I played 1000 Blank White Cards for the first time in forever yesterday. God I love this game. For anyone who doesn’t know, here’s the rules (rules vary depending on who you ask):

1. Get a bunch of blank cards. We prefer to use the large size of note card, cut in half (remember if you cut too many in half at once it’s very hard to cut them straight).

2. Get a bunch of friends.

3. The deck is made with, usually, fifteen cards per person. The ‘traditional’ way is to have five from a previous game, five you just made, and five blank. Sometimes we put more pre-made cards in rather than making five because people want to just get to the game. Whatever.

4. When making cards, the default thing is to have a point value between 1000 and -1000. It can specify the type of points (fear points, cheese points, etc) but that doesn’t actually matter usually. You can also have special rules, conditions, whatever. Most cards are played on a person, but if you want to make global effect cards knock yourself out. You should put the date and your initials on the card, trust me.
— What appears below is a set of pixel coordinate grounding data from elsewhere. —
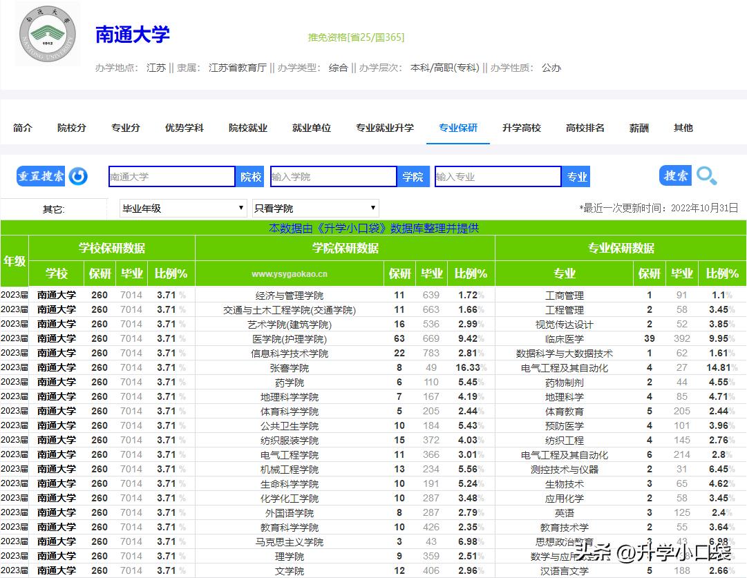Click the 院校 button next to school input
This screenshot has height=578, width=747.
pos(249,176)
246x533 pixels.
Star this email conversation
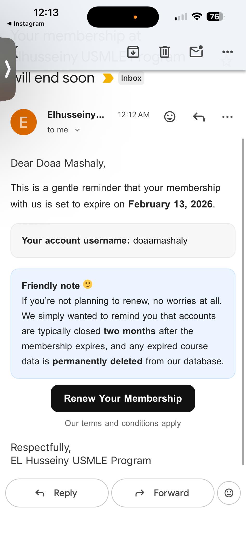[226, 61]
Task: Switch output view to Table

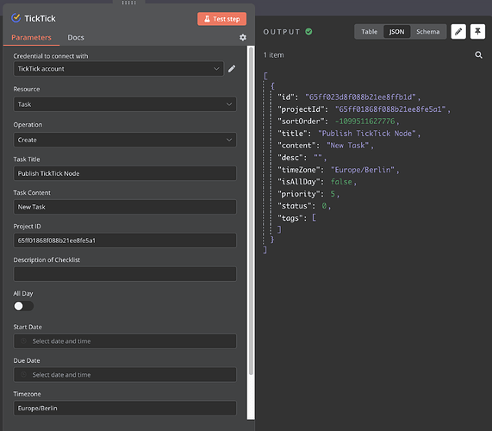Action: 370,32
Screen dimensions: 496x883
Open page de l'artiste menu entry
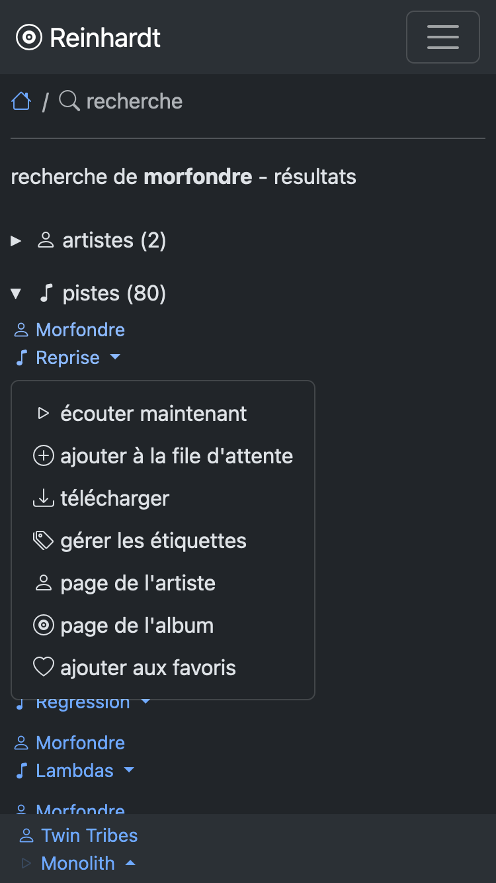(138, 583)
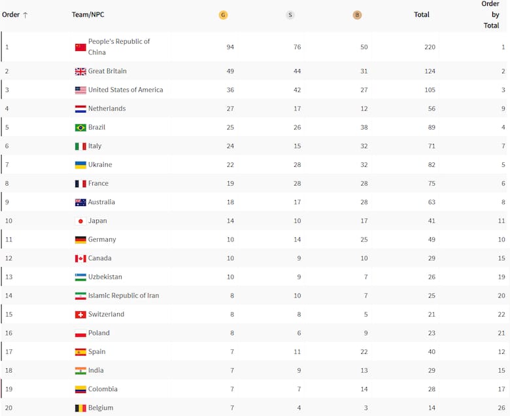Click the Ukraine flag icon

pyautogui.click(x=80, y=165)
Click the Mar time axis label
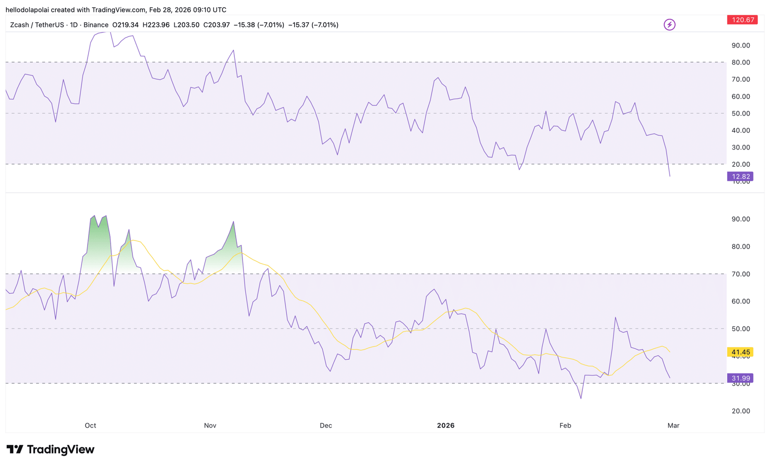Viewport: 770px width, 466px height. [673, 426]
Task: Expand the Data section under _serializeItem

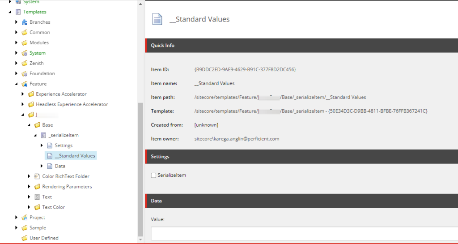Action: tap(42, 166)
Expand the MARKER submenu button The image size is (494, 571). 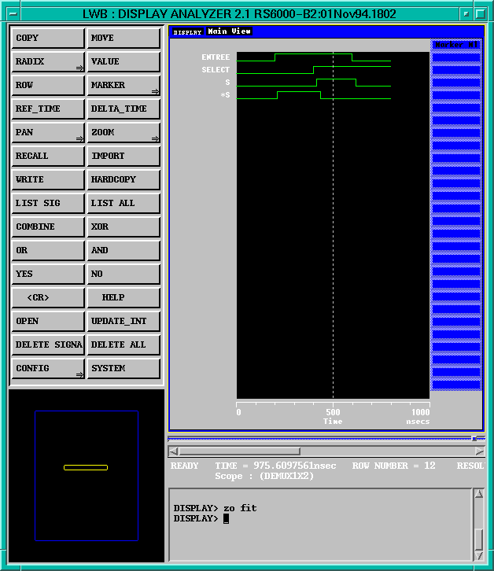(x=124, y=86)
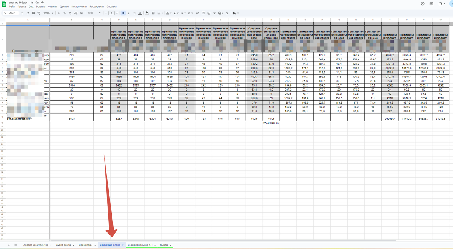Apply strikethrough formatting icon

[134, 13]
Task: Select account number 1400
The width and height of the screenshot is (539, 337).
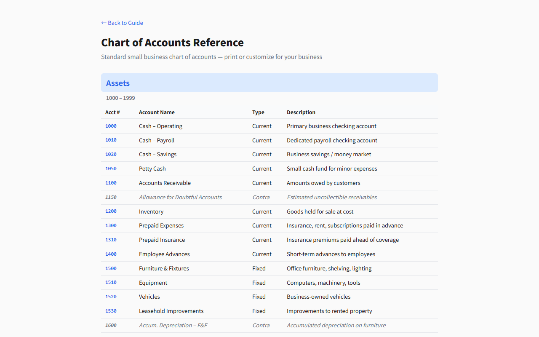Action: (x=111, y=254)
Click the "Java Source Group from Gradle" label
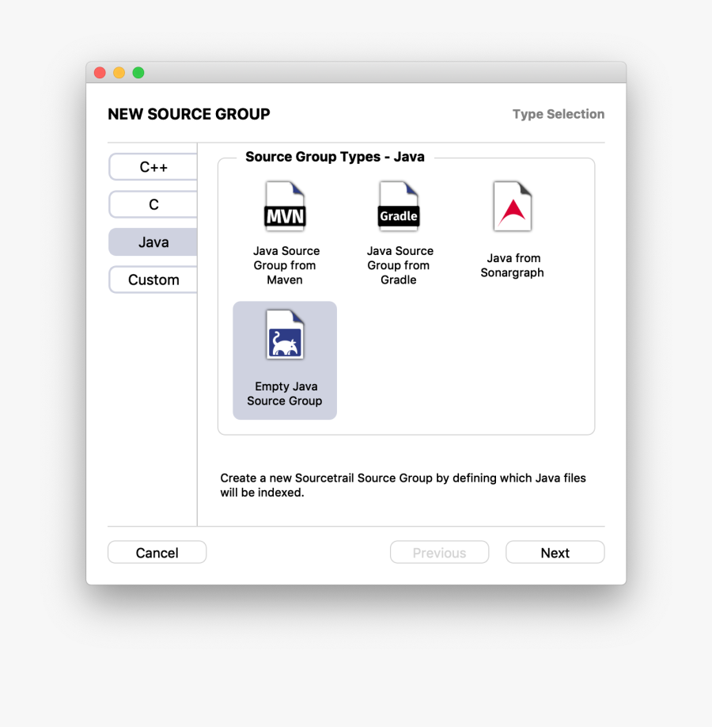The width and height of the screenshot is (712, 727). pyautogui.click(x=400, y=265)
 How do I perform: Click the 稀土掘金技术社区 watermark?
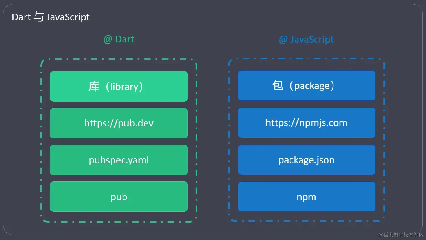pos(401,235)
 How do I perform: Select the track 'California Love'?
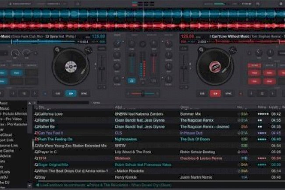click(x=50, y=114)
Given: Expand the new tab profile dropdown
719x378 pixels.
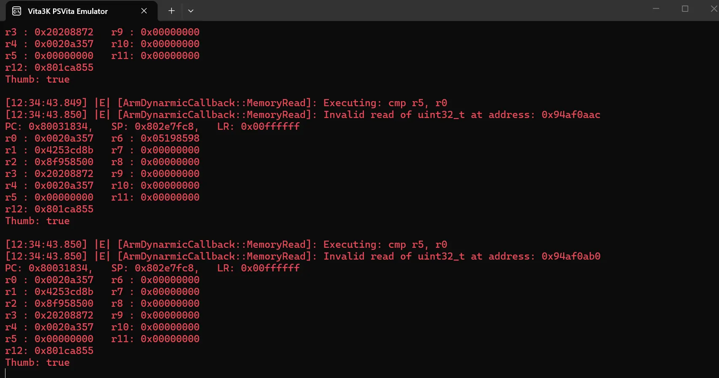Looking at the screenshot, I should (x=191, y=11).
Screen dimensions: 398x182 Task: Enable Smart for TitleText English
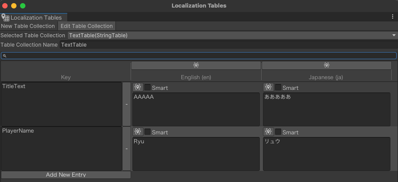(x=148, y=88)
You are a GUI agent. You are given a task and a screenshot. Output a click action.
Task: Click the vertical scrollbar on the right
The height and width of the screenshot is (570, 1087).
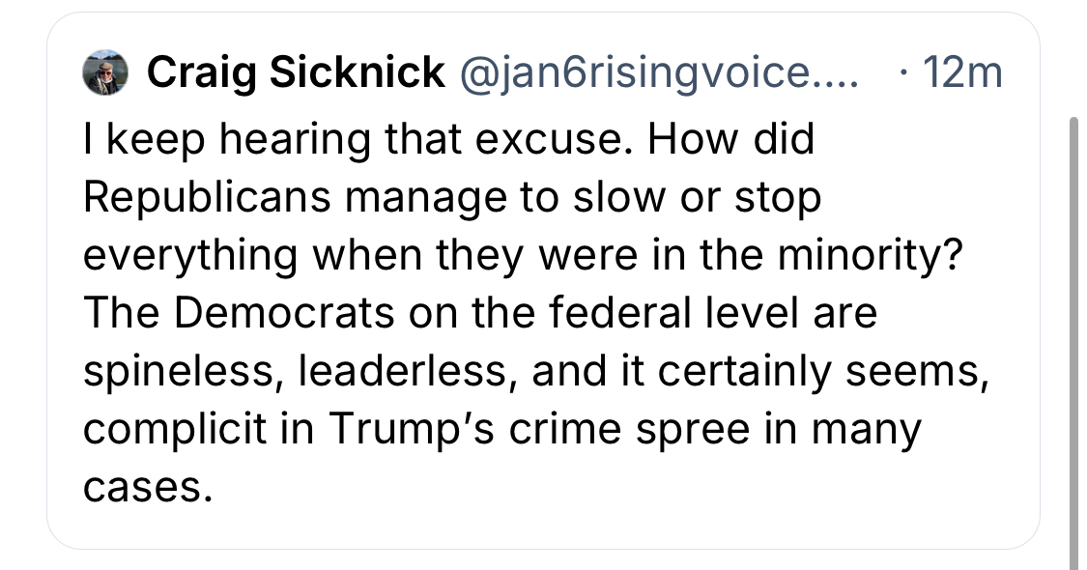pyautogui.click(x=1073, y=338)

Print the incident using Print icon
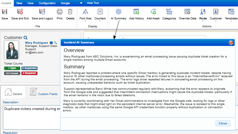pyautogui.click(x=60, y=12)
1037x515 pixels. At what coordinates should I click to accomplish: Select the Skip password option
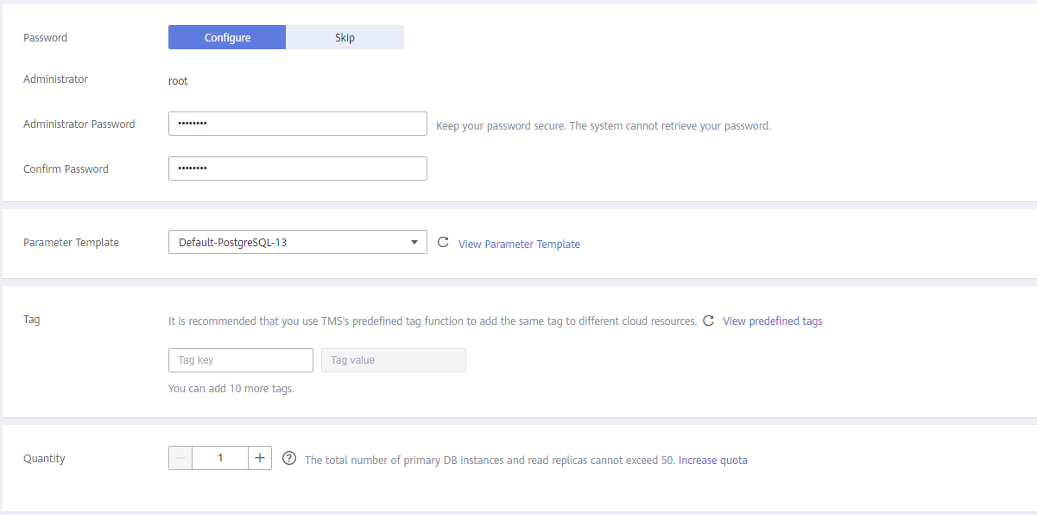click(x=345, y=37)
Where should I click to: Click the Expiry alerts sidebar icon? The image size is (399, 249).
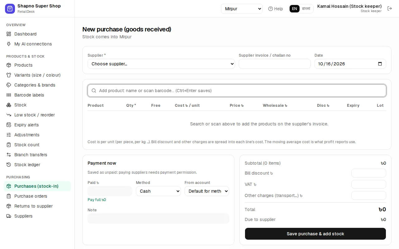[x=9, y=125]
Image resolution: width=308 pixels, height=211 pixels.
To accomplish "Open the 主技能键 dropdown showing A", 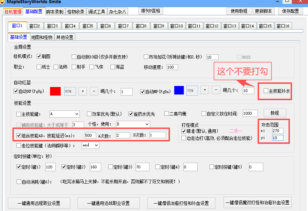I will coord(64,114).
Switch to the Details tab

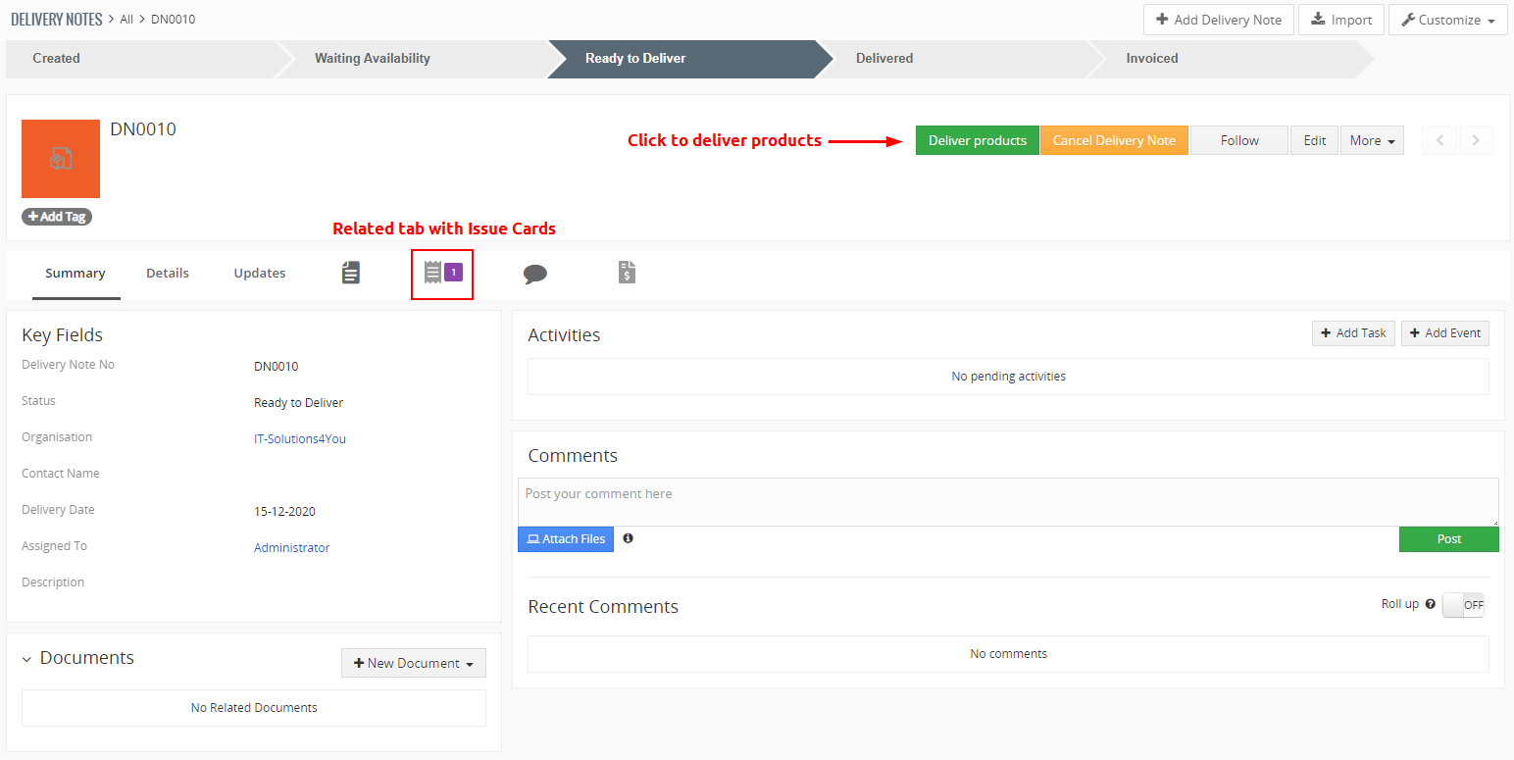tap(168, 274)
5. Every turn, you draw a card from the deck and then play a card (unless the rules have changed). If you draw a blank card, finish your turn and then use the blank to make a new card (hopefully before it’s your turn again).

6. Once the deck is empty and everyone has played all their cards, the game is over. Whoever has the most points wins unless the win conditions have changed, although the REAL way you win is to make your friends laugh and to make cards they want to include in future games.